TEXTO PARA LEITURA
..........

Admita, senhor, que estas coisas são pequenas desgraças particulares de que a sociedade pouco se apercebe. Que importa para a humanidade que alguns zangões roubem o mel de poucas abelhas? Os homens das letras fazem grande estardalhaço de todas estas pequenas querelas, enquanto o resto do mundo ou os ignora ou disso gargalha.
De todos os desgostos afetando a vida humana, esses são os menos graves. Os espinhos ligados à literatura, ou um pouco menos de reputação, são flores quando comparados aos outros males que a todo momento inundam a terra. Admita que Cícero, Varrão, Lucrécio ou Virgílio não tiveram a menor culpa nas proscrições. Mário era um ignorante, Sila, um bárbaro, Antônio, um crápula, o imbecil Lépido leu um pouco de Platão e Sófocles; enquanto Otávio César, covardemente apelidado de Augusto, esse tirano sem coragem, agiu apenas como um assassino detestável no momento em que privou a sociedade dos homens de letras.
Admita que Petrarca e Boccaccio não fizeram nascer os problemas da Itália; que as brincadeiras de Marot não produziram São Bartolomeu, e que a tragédia de Cid não produziu a guerra da Fronde. Os grandes crimes são cometidos apenas pelos grandes ignorantes. O que faz e fará sempre deste mundo um vale de lágrimas é a avidez e o indomável orgulho dos homens, desde Thamas-Kouli-Kan, que não sabia nem ler, até um oficial de alfândega, que não sabe nem contar. As letras alimentam, endireitam e consolam a alma; elas vos servem, senhor, durante o tempo que escreveis contra elas. Vós sois como Aquiles, que se encolerizava contra a glória, e como o padre Malebranche, que, com sua imaginação brilhante, escrevia contra a imaginação.

..........

MATERIAL APRESENTADO
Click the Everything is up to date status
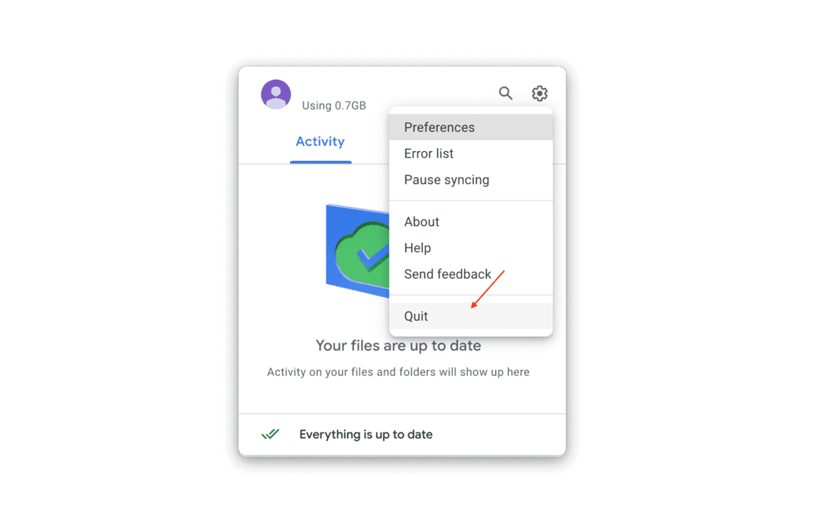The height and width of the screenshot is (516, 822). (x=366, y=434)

..........

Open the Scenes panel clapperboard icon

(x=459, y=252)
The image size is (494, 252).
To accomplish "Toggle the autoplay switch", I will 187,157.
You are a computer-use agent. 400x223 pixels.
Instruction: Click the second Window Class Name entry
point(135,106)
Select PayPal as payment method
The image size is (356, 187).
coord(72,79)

..........

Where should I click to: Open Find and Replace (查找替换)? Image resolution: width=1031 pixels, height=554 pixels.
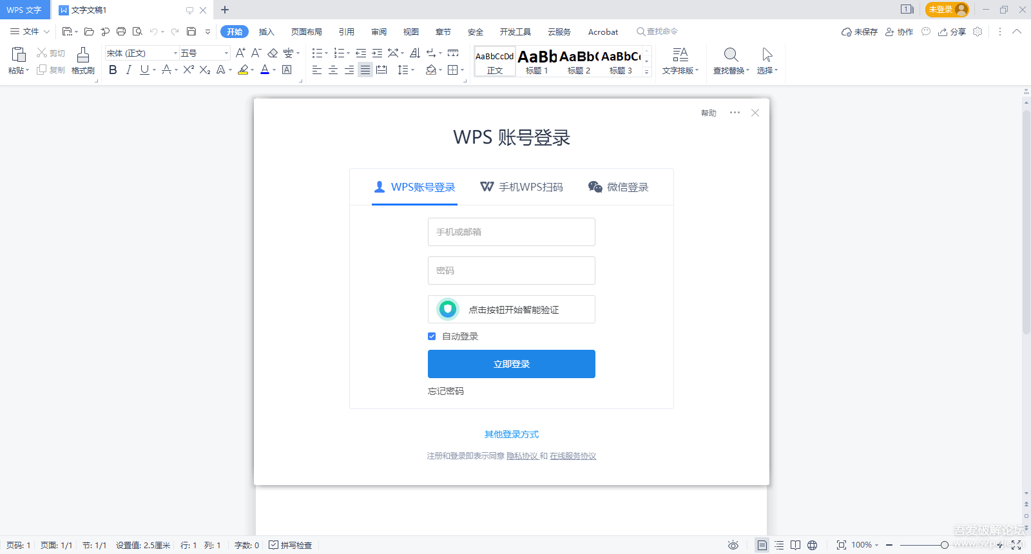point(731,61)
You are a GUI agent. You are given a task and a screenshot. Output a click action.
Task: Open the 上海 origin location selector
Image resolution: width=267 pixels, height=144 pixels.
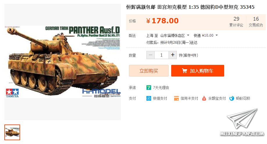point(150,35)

..........

TAREFAS A REALIZAR
a) No texto sobre as letras e os males do mundo, o que faz e fará sempre deste mundo um vale de lágrimas?
b) Prossiga o texto sobre as letras e os males do mundo a partir da frase que compara o interlocutor ao padre Malebranche.

RESPOSTAS POR ITEM
a) A avidez e o indomável orgulho dos homens.

b)
Se alguém tem o direito de queixar-se da literatura, sou eu, porque em todos os momentos e em todos os lugares ela serviu à minha perseguição; mas deve-se amá-la, não obstante o mau uso que dela fazem; como deve-se amar a sociedade na qual tantos homens maldosos corrompem os suscetíveis; como deve-se amar a sua pátria, mesmo que ela nos trate com alguma injustiça; como se deve amar o Ser Supremo, apesar das superstições e do fanatismo que desonram tão freqüentemente o seu culto.
M. Chappuis disse-me que vossa saúde anda muito mal, deveis restabelecê-la na terra natal, aproveitando junto à sua liberdade, beber comigo o leite de nossas vacas, e passear em seus campos.